Wellington was later to say that Colonel Macdonnel (commander of the garrison) was the bravest man at Waterloo, and that his action in closing the gate was the most important single action contributing to winning the battle.

To sit in the courtyard entrance and read this account was thrilling indeed.

This photographs was taken from the north gate looking across the courtyard towards the chapel and the south gate. This was the scene of another epic action. "The buildings were set on fire by French howitzer shells, but resistance continued unabated, since a large part of the actual fortfied area was in the open behind bare walls."

Wellington sent a note pencilled on goatskin to Macdonell which read:

"I see that the fire has communicated from the hay stack to the roof of the chateau. You must however still keep your men in those parts to which the fire does not reach. Take care that no men are lost by the falling in of the roof or floors. After they will have fallen in occupy the ruined walls inside of the garden, particularly if it should be possible for the enemy to pass through the embers to the inside of the house".

Only a few days earlier we had seen this very message, handwritten in pencil by the great man himself, in the Wellington HQ museum in the village of Waterloo.

The chapel was amongst the buildings which caught fire. It was being used to shelter wounded soldiers, both French and English. Many perished as they were unable to drag themselves out of the building. There is a wooden cross on the wall of which only the feet are burned, the rest survived.

A very sad place to stand and consider how terrible it must have been to perish in such a dreadful way. I recall reading about a guardsman who was fighting in the nearby farm. His brother had been injured earlier, and placed in the chapel. When he saw that the chapel was on fire he asked, and received, permission to leave his post and move his brother out of the chapel. As soon as he had done so he returned to his post in the farm.
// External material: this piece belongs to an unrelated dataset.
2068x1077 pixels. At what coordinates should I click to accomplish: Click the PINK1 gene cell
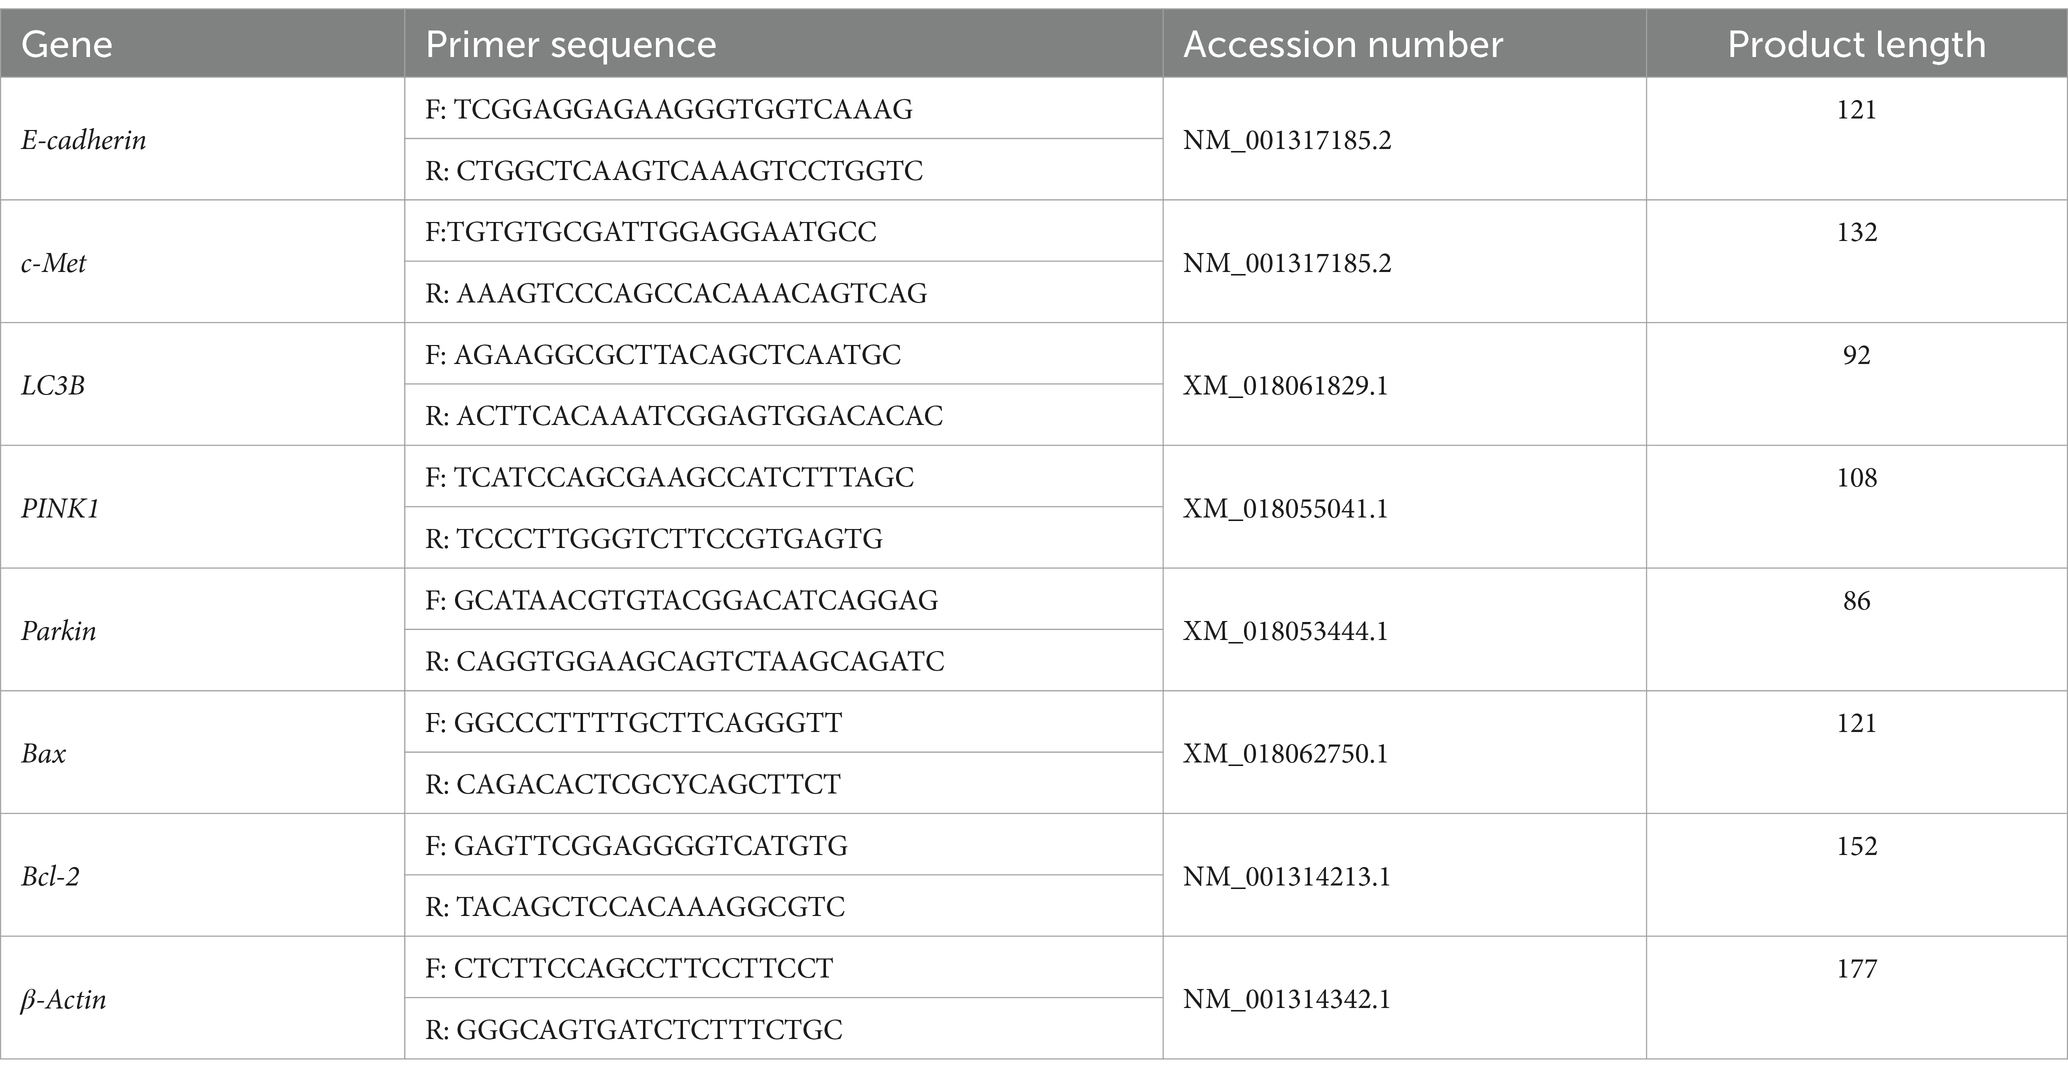(61, 509)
This photograph was taken from the top of the garden wall and is number 23 in the diagram above. Area A is where the French infantry tried to pull the muskets through the loop holes. B is the farmers house. C the chapel. This garden was the scene of some of the most determined fighting of the whole battle. The defenders fired over the wall, and through the loopholes, and bayonet any Frenchman brave enough to try to climb of the wall.

Corner of the south and east garden wall. The bricked-up loopholes show clearly in the right foreground section. Further to the left are some stone lined loopholes, still open, made when the wall was built.

Our second, well thumbed, guide to the battle. Jac Weller is great for a general overview of the battle, and the sequence of events. But David Howarth really brings it all to life with the actual words of men who took part in the battle. My favourite memory of visiting Waterloo is of sitting in the garden, eating a picnic lunch and reading from "Waterloo, A Near Run Thing".

Jan is standing near a monument to the French who died at Hougoumont. Srange place to put it. There were many casualties in the general area, but I believe no French soldier entered the garden, except possibly as a prisoner.

There are also two graves in the garden covered by stone slabs. One is where Captain Blackman of the Coldstreamers was buried on the day after the battle. The second is Sergeant Major Edward Cotton of the 7th Hussars. He died at Waterloo in 1849, a wealthy man after many years as a professional battlefield guide.


  1. What a fantastic post. Thank you for putting it together.

  2. Thanks for your comment. Glad that you like it.